Ces éventualités peuvent paraître éloignées ; ce qui est certain et actuel, c’est que l’Autriche est engagée dans la question d’Orient par ses Slaves du sud, et par ses Slaves du nord dans la question de la Pologne. Le dualisme satisfait le parti dominant en Hongrie, et en réalité, par l’habileté avec laquelle les Magyars ont su manier l’informe mécanisme des délégations, ce sont eux maintenant qui ont dans leurs mains le sort du ministère des affaires communes, qui par conséquent dominent dans l’empire-royaume. Quant aux Slaves, plus nombreux à eux seuls que toutes les autres races réunies, ils sont loin d’être aussi contens que les Magyars.
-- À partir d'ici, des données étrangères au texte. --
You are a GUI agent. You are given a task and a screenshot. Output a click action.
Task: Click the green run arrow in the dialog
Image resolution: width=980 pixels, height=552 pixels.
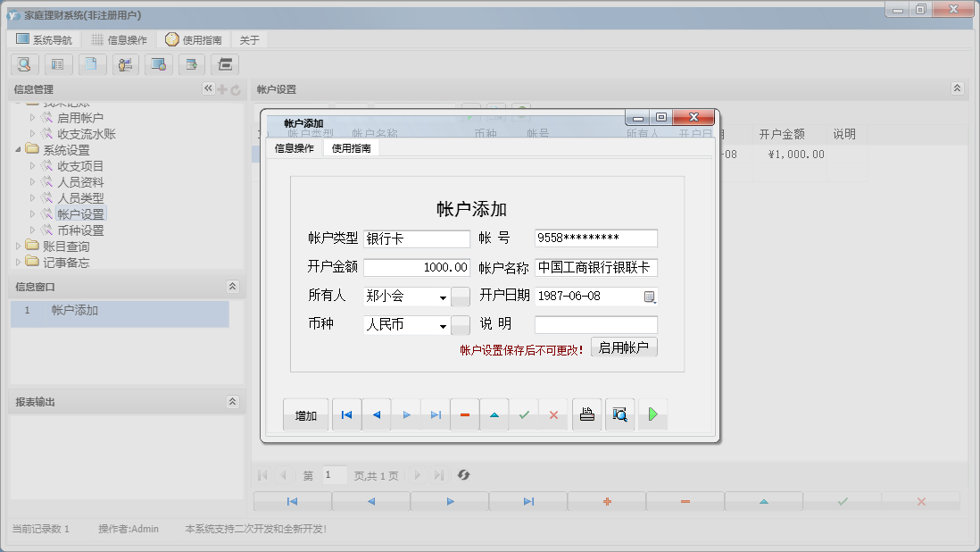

Ils réclament avec une persistance indomptable et une énergie croissante la part d’influence qui leur revient, et que certes ils ne possèdent pas. Dans une étude précédente, nous avons fait connaître les griefs et les aspirations des Slaves méridionaux. Comme ils sont sous la couronne de saint Etienne, c’est le cabinet de Pesth qui a dû négocier avec eux. Quoiqu’il n’ait pas fait en faveur du développement de la civilisation jougo-slave tout ce qu’il aurait pu et dû faire, il a du moins fait adopter un compromis qui a donné satisfaction aux principales réclamations des Serbes et des Croates. Le ministère cisleithanien s’est montré moins habile ou plus récalcitrant que le cabinet Andrassy ; il n’est parvenu à s’entendre encore ni avec les Tchèques ni avec les Polonais. Or c’est en Bohême et en Galicie que s’accumulent aujourd’hui les nuages qui recommencent à obscurcir l’horizon un moment éclairci de l’empire. La situation de la Bohême et les dangers qui peuvent venir de ce côté ont été récemment exposés ici par M. Saint-René Taillandier avec une clarté et une justesse d’appréciation auxquelles il n’y a rien à ajouter[1]. Je ne puis qu’appuyer ses conclusions, qui s’imposent, semble-t-il, d’elles-mêmes, tant il a su les rendre évidentes. J’essaierai à mon tour de faire connaître la situation de la Galicie, et l’examen des questions qui s’y agitent me conduira pour ainsi dire forcément à préconiser les mêmes remèdes, à indiquer les mêmes solutions.


I

Pourquoi y a-t-il une question galicienne venant troubler les travaux du ministère cisleithanien et entraver la reconstitution de l’empire constitutionnel ? Parce que la Galicie est un fragment du

  1. Voyez, dans la Revue du 1er août 1809, l’Autriche et la Bohême en 1869, la question tchèque et l’intérêt français, par M. Saint-René Taillandier.